A solid rebound from Fridays OPEX has put SPY at new highs.
With the market at these lofty levels its actually become harder to find pockets of opportunity to exploit although the VIX is till in the low 14s....meaning a further drop down to "normalized" 12 levels should produce a potential gain to SPY of approx. 15%...not impossible....the market is always full of surprises....but its unclear what would push the markets through the current overhead resistance levels.
The best odds now favor the DOW over either the Qs or SPY and if we do see a new bull trend one of the most likely big gainers may well be in the financial sector...XLF...which has so far failed to show much mojo and is due for a bump.
One of the sectors that has done very well recently is energy and here's a look at how my sister has played the sectors using M3.

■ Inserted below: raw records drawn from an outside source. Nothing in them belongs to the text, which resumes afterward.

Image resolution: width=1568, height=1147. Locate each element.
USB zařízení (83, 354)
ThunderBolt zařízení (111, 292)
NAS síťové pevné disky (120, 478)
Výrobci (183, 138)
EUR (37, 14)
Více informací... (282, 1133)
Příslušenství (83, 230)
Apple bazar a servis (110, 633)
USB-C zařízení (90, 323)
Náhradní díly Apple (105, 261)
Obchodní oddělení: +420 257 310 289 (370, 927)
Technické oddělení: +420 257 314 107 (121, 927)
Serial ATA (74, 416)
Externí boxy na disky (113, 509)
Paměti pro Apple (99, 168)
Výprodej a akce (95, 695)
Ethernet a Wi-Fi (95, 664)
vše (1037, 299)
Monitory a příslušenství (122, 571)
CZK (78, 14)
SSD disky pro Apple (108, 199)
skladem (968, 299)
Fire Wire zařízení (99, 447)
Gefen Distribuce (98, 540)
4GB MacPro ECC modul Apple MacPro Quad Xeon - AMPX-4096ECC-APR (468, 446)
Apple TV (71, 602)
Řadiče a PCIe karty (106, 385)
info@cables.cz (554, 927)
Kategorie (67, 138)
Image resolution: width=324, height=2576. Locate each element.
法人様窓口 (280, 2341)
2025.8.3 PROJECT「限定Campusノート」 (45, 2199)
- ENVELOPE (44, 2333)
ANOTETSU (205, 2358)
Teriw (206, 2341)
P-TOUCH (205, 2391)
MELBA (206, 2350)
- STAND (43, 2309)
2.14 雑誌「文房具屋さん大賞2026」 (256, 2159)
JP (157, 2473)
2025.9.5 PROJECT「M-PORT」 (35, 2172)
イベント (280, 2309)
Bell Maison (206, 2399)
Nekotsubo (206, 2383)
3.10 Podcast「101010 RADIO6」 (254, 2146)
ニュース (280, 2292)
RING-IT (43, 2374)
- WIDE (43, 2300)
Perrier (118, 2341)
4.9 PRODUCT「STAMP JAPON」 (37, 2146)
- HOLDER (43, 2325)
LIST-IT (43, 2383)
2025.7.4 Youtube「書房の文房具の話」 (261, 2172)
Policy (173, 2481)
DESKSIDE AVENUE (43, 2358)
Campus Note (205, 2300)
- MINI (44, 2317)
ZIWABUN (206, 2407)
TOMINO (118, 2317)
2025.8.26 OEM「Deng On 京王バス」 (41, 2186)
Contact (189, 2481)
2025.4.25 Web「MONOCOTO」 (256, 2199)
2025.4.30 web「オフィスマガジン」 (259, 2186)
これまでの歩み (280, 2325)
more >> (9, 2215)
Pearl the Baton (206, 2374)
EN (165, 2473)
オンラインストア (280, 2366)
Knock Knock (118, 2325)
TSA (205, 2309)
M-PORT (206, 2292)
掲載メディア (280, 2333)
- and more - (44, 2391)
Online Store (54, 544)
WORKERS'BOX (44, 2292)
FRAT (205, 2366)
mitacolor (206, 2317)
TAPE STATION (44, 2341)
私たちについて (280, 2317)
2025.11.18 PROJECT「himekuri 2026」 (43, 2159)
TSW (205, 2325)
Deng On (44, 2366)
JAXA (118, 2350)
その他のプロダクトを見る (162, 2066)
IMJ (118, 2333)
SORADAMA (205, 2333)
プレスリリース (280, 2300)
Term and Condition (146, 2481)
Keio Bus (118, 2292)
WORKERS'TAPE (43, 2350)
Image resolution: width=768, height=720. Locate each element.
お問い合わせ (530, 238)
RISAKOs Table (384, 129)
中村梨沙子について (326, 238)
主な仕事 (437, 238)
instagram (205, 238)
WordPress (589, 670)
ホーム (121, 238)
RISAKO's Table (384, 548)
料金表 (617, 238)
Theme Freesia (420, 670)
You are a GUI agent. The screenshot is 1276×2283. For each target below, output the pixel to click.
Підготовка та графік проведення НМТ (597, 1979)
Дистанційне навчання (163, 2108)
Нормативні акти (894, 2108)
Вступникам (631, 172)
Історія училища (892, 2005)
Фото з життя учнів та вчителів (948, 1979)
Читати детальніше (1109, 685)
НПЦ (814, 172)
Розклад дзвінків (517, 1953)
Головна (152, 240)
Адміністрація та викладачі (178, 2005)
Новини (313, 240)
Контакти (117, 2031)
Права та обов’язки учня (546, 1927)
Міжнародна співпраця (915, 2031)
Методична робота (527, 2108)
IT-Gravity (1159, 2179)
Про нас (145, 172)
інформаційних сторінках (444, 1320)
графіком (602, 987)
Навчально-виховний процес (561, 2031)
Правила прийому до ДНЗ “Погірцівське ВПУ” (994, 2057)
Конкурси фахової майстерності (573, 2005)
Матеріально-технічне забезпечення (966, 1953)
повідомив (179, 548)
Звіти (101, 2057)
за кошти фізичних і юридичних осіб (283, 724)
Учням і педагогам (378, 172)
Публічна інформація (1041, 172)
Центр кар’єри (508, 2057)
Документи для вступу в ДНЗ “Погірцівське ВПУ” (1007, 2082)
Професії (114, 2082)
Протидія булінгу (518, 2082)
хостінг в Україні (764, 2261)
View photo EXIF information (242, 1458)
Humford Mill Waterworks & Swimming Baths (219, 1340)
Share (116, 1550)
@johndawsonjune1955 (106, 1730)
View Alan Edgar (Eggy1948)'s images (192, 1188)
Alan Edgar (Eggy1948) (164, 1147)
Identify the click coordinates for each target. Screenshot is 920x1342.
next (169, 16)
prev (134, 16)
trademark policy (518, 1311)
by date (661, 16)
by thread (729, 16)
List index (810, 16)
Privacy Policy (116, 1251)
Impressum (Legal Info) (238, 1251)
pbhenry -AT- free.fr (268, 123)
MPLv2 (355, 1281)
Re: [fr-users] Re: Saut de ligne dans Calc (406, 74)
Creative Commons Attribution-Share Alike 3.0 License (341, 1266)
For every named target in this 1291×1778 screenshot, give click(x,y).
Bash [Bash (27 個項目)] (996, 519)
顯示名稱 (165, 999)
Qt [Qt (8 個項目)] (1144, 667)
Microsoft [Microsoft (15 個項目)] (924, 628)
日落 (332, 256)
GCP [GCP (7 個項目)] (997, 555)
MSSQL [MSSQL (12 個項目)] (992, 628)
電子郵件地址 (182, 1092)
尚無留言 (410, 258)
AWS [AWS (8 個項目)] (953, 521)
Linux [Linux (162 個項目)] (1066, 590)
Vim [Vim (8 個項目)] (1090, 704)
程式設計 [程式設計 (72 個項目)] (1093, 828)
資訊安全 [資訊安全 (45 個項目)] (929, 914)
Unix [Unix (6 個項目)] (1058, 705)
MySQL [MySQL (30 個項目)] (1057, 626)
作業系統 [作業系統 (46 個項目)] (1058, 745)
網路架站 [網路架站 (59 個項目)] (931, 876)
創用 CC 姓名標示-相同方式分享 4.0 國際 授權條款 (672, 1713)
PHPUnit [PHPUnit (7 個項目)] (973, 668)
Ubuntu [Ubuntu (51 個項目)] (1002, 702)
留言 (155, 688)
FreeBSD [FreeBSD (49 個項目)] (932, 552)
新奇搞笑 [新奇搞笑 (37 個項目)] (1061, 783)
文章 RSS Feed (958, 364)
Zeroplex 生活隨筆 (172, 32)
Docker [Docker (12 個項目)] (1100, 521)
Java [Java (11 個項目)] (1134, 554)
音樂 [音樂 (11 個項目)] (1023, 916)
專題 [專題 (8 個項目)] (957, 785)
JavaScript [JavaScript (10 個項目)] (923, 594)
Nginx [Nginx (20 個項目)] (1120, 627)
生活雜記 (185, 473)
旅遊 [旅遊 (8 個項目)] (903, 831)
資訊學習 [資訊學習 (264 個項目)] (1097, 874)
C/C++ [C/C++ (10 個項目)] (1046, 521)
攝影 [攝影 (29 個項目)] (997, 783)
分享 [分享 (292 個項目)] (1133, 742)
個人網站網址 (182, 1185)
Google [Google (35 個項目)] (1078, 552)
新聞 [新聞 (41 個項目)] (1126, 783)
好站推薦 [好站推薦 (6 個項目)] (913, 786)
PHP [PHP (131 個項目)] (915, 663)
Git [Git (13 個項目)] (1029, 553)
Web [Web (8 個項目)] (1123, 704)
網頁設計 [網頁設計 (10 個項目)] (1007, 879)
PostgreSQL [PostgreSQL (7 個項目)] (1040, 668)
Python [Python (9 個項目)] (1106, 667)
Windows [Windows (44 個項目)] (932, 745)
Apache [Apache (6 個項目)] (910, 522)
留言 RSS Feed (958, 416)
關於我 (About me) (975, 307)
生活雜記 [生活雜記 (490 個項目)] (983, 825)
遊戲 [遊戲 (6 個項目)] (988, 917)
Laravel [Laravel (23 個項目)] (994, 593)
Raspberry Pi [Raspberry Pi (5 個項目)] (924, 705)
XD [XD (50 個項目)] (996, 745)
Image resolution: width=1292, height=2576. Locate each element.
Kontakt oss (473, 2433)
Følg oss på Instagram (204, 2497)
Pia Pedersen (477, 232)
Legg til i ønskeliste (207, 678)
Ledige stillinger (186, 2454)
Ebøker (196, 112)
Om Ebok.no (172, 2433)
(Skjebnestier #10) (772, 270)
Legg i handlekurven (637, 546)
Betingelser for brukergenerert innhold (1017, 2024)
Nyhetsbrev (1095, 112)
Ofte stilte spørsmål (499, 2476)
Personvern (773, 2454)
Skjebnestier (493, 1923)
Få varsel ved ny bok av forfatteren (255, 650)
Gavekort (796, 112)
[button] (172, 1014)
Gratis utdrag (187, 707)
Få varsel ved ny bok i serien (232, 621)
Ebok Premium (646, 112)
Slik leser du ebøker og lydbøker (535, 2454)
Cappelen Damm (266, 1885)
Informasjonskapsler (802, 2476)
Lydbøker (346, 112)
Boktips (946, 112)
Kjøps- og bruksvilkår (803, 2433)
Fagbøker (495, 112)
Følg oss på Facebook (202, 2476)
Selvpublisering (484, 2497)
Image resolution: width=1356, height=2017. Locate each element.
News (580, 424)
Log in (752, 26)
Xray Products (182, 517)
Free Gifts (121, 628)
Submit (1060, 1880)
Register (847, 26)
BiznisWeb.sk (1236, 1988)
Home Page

First, we start with a simple one component run of M3 using SPY as a benchmark to establish a baseline.
We just save this file under a separate file name so it can be referred to relative to other others that do not include SPY in the mix.
Then we input the energy sector proxies using XLE, USO and UNG. Our expectation is that the horrible weather the country has endured for the past few months will have goosed demand (and prices) relative to gains in SPY.
In this case we've used a top one sort without the AUTO STOP turned on. There's a reason for this approach as we will see below. Energy as a sector has clearly outperformed SPY on the 6 month basis but where it really gets interesting is on the more short term metrics:
Another way to play our expectations for energy strength is simply to go all in with a top 3 sort and just use the SHORT TERM ALERT chart and the equity chart's P6 to serve as a money management stop.
This is the approach my sister has used since the first of the year and the results have been a surprisingly liner equity curve.